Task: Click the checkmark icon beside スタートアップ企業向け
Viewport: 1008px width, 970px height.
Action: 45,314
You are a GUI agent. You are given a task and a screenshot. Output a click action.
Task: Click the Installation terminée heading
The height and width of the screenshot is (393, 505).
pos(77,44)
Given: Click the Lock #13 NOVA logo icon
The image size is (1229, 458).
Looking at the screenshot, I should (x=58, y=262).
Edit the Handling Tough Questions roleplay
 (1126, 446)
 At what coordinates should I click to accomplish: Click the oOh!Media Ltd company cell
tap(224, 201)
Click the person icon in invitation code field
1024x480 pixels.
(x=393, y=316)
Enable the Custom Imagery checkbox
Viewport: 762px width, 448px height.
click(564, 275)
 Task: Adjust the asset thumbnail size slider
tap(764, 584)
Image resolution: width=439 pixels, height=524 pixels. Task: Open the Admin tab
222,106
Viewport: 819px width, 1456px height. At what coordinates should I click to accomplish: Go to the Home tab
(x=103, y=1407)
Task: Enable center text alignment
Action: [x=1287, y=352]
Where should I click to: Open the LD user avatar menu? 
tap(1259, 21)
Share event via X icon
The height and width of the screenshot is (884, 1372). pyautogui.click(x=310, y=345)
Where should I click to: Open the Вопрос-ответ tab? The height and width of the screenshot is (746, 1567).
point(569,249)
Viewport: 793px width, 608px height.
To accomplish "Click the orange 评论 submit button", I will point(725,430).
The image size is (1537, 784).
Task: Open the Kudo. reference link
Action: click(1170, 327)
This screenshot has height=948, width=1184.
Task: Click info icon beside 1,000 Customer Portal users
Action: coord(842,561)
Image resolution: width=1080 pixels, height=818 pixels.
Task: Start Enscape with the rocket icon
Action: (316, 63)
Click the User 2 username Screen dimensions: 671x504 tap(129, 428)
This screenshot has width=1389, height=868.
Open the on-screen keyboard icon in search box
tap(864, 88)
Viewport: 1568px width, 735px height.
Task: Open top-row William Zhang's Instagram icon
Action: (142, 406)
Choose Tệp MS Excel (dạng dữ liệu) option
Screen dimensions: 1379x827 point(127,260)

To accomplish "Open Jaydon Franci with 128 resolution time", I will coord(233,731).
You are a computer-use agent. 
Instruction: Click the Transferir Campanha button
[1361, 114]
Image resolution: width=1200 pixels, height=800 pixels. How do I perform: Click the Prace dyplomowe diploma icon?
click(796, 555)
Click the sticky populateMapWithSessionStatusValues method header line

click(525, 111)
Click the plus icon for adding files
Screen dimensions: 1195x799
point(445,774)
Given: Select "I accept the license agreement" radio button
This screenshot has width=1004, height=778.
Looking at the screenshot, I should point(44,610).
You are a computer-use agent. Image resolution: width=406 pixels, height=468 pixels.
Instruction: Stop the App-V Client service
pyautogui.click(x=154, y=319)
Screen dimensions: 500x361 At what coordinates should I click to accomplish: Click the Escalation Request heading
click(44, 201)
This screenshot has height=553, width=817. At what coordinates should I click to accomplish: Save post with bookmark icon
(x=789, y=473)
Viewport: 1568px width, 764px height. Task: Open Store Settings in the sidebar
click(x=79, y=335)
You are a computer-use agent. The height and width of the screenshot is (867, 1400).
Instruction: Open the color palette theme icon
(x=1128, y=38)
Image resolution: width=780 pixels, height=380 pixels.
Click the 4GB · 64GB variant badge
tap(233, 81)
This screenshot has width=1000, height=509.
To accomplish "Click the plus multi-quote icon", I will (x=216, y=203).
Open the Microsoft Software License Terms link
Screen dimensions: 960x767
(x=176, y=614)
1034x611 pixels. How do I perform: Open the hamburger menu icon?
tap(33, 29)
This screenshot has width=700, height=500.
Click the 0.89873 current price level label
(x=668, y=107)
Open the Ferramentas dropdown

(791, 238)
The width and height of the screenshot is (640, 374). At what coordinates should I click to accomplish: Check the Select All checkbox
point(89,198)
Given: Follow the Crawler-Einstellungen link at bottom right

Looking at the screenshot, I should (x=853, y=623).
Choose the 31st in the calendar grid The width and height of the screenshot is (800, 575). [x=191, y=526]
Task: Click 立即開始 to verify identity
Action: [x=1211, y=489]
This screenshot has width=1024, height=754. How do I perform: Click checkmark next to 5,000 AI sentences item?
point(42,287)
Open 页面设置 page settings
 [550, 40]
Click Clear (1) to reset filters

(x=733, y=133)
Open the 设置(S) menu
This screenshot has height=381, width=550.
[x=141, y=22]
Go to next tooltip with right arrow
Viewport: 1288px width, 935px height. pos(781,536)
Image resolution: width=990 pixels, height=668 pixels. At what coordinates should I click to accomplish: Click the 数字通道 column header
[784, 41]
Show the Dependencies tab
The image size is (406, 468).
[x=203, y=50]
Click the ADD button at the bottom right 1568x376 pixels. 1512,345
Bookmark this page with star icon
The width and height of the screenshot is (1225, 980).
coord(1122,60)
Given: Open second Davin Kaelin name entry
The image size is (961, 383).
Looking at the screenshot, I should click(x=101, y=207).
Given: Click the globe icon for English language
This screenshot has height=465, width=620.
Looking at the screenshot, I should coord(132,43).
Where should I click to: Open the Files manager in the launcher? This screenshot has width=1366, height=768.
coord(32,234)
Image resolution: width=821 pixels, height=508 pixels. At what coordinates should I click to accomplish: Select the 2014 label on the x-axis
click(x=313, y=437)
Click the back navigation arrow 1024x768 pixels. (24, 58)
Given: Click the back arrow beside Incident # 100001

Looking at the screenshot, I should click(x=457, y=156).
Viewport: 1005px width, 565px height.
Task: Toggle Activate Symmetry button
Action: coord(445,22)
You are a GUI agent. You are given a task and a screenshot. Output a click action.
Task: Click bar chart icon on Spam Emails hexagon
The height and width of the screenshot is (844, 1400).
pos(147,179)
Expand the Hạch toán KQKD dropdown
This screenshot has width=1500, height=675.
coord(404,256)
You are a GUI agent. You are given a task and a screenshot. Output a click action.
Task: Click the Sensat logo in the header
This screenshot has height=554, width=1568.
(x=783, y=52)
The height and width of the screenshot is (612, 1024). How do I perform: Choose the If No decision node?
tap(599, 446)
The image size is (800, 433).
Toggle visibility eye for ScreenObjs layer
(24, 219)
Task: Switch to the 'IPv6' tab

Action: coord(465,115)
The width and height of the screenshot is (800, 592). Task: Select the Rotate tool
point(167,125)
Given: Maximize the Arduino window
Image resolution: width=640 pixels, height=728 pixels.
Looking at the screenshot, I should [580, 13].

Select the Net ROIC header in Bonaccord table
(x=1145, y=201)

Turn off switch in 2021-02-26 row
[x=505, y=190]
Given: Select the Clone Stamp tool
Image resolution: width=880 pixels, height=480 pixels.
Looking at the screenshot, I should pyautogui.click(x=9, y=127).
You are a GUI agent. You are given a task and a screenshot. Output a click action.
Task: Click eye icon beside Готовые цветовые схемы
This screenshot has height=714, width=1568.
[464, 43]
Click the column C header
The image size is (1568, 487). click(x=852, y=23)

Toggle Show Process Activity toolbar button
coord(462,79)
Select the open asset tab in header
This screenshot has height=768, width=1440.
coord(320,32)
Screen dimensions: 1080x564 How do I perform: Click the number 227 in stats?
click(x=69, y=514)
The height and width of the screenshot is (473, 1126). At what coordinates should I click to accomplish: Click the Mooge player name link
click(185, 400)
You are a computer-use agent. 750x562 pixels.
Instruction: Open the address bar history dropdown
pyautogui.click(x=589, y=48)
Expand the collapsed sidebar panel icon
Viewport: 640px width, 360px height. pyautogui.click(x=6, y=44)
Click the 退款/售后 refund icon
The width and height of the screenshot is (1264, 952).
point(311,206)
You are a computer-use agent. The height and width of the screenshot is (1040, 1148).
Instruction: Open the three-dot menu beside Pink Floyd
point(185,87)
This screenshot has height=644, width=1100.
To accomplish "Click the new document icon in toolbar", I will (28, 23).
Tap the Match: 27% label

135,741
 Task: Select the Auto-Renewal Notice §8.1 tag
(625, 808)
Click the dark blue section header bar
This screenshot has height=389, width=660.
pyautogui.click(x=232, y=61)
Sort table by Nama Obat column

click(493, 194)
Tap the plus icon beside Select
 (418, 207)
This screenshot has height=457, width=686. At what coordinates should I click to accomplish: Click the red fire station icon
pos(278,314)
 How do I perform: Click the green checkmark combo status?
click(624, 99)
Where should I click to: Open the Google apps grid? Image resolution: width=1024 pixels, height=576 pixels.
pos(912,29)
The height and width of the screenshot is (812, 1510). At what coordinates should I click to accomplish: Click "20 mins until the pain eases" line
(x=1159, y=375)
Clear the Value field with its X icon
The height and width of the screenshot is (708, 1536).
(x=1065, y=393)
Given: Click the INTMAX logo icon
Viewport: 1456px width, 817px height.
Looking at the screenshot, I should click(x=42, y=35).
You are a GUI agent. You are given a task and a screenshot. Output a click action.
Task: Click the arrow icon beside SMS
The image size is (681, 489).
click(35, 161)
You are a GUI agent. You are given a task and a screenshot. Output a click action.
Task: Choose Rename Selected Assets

+ + + + + + +

Goal of the exercise: From the opening line of the data above through the line that contains "Viewport: 793px width, 608px height.", please print each line as it stands and only those lines.

Output below:
Task: Click the checkmark icon beside スタートアップ企業向け
Viewport: 1008px width, 970px height.
Action: 45,314
You are a GUI agent. You are given a task and a screenshot. Output a click action.
Task: Click the Installation terminée heading
The height and width of the screenshot is (393, 505).
pos(77,44)
Given: Click the Lock #13 NOVA logo icon
The image size is (1229, 458).
Looking at the screenshot, I should (x=58, y=262).
Edit the Handling Tough Questions roleplay
 (1126, 446)
 At what coordinates should I click to accomplish: Click the oOh!Media Ltd company cell
tap(224, 201)
Click the person icon in invitation code field
1024x480 pixels.
(x=393, y=316)
Enable the Custom Imagery checkbox
Viewport: 762px width, 448px height.
click(564, 275)
 Task: Adjust the asset thumbnail size slider
tap(764, 584)
Image resolution: width=439 pixels, height=524 pixels. Task: Open the Admin tab
222,106
Viewport: 819px width, 1456px height. At what coordinates should I click to accomplish: Go to the Home tab
(x=103, y=1407)
Task: Enable center text alignment
Action: [x=1287, y=352]
Where should I click to: Open the LD user avatar menu? 
tap(1259, 21)
Share event via X icon
The height and width of the screenshot is (884, 1372). pyautogui.click(x=310, y=345)
Where should I click to: Open the Вопрос-ответ tab? The height and width of the screenshot is (746, 1567).
point(569,249)
Viewport: 793px width, 608px height.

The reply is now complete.